Robert E. Wanerman, Member of the Firm in the Health Care & Life Sciences practice, in the firm’s Washington, DC, office, was quoted in Law360, in “Health Regulators Likely to Tread Carefully Post-Chevron,” by Theresa Schliep. (Read the full version – subscription required.)
Following is an excerpt:
The demise of Chevron deference at the U.S. Supreme Court on Friday will likely encourage or fortify challenges to agency rulemaking on matters of health policy in the U.S., from Medicare reimbursement decisions to FDA rules on laboratory-developed tests.
The decision, representing a historic shift in power from regulators to the courts, also risks making the agencies that oversee health and medicine more cautious, potentially slowing action during public health emergencies and chilling dialogue between agencies and industry players, experts warned. …
While opinions vary on precisely how seismic the ruling will prove to be, the decision will likely especially impact the work of the U.S. Food and Drug Administration, U.S. Department of Health and Human Services, and Centers for Medicare & Medicaid Services, which issue reams of guidance every year and oversee highly technical and scientific areas of the law.

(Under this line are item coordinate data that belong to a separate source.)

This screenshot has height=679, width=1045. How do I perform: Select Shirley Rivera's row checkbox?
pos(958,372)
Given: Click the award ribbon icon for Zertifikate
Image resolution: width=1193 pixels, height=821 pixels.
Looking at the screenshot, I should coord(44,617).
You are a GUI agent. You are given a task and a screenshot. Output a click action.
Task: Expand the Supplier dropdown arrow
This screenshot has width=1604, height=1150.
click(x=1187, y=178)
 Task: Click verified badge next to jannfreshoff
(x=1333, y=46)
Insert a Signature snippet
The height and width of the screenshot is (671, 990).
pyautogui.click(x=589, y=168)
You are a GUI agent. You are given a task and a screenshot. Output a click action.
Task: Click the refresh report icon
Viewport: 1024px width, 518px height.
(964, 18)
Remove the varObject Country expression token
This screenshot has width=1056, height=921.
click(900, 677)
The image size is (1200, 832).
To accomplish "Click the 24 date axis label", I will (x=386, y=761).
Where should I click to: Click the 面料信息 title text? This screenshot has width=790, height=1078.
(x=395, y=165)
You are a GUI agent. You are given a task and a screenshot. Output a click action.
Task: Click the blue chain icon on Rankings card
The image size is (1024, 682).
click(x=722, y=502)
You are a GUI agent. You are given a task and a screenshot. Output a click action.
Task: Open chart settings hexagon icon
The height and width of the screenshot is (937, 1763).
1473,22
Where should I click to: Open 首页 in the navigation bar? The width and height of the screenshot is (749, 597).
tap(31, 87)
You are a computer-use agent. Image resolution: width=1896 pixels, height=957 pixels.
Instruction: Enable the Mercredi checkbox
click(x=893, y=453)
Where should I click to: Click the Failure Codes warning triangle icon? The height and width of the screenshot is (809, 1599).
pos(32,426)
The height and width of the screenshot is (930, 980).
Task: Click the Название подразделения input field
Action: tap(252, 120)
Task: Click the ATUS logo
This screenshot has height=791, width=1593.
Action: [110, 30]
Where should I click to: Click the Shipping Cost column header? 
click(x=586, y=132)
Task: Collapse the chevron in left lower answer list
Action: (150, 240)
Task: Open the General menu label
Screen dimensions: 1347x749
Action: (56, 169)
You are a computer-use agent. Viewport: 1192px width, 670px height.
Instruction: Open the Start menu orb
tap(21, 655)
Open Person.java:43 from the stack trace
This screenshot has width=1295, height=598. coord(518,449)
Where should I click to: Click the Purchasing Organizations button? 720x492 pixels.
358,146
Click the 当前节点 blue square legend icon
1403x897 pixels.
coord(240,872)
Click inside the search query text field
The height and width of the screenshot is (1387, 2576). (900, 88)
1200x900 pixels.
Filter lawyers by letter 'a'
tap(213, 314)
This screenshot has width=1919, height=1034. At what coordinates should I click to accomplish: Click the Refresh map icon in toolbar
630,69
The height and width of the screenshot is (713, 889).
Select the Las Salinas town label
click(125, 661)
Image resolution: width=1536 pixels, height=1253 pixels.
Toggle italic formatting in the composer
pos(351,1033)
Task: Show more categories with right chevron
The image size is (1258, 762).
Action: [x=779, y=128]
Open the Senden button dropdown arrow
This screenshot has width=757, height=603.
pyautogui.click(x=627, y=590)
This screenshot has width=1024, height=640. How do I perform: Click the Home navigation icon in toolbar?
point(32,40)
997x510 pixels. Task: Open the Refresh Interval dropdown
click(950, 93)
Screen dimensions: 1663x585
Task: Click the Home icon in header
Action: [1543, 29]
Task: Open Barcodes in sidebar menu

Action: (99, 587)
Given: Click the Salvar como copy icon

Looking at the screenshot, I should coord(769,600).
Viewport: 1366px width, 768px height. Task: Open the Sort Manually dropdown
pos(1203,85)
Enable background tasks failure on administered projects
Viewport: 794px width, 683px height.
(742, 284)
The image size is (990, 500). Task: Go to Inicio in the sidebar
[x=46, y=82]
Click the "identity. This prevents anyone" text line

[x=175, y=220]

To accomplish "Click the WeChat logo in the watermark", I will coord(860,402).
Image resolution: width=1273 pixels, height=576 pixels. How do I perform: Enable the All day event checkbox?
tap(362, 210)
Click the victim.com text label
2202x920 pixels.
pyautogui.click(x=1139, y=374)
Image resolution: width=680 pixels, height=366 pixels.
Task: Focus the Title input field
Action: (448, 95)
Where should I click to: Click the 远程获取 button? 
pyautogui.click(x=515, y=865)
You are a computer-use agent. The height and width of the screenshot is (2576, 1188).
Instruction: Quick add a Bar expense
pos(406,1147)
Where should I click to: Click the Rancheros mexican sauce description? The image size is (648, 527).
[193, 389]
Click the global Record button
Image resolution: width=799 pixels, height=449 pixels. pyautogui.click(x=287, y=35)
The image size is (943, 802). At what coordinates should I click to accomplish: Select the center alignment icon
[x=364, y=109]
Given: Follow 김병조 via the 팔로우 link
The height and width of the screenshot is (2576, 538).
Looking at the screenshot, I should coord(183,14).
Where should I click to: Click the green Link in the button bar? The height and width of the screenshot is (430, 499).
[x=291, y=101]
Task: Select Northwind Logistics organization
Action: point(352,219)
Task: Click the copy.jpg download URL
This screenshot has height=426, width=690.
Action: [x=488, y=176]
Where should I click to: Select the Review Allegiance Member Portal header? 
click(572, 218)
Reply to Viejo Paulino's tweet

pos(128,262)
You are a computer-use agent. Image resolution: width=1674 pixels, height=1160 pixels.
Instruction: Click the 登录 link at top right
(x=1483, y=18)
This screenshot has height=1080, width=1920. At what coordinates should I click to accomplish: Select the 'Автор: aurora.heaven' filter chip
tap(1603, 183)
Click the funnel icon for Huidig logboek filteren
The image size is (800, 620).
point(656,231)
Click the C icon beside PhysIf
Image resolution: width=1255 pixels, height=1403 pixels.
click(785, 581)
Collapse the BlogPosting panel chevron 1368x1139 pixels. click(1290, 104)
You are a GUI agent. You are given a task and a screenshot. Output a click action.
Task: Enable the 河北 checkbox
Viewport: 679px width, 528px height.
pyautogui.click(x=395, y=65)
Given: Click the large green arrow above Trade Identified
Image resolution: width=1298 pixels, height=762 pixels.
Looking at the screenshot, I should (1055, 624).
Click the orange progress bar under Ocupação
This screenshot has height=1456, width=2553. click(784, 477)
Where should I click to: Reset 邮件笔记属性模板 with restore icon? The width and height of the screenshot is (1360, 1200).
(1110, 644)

"For entities that are regulated — hospitals, physicians, laboratories, etc. — it now means that it's going to be much, much easier to challenge an agency regulation," Robert E. Wanerman, an Epstein Becker Green member and expert on healthcare and administrative law, told Law360.
Yet some experts cautioned this power shift may make agencies behave prophylactically and move more slowly, taking time to issue guidance that they can defend in court. It thus may take longer to respond to public health emergencies, when speed is of the essence, Wanerman added.
"If there's another pandemic, it will be difficult for HHS writ large to respond," he said. "It will be harder for agencies to publish regulations since they are going to have to parse statutory language in much more detail than they did in the past."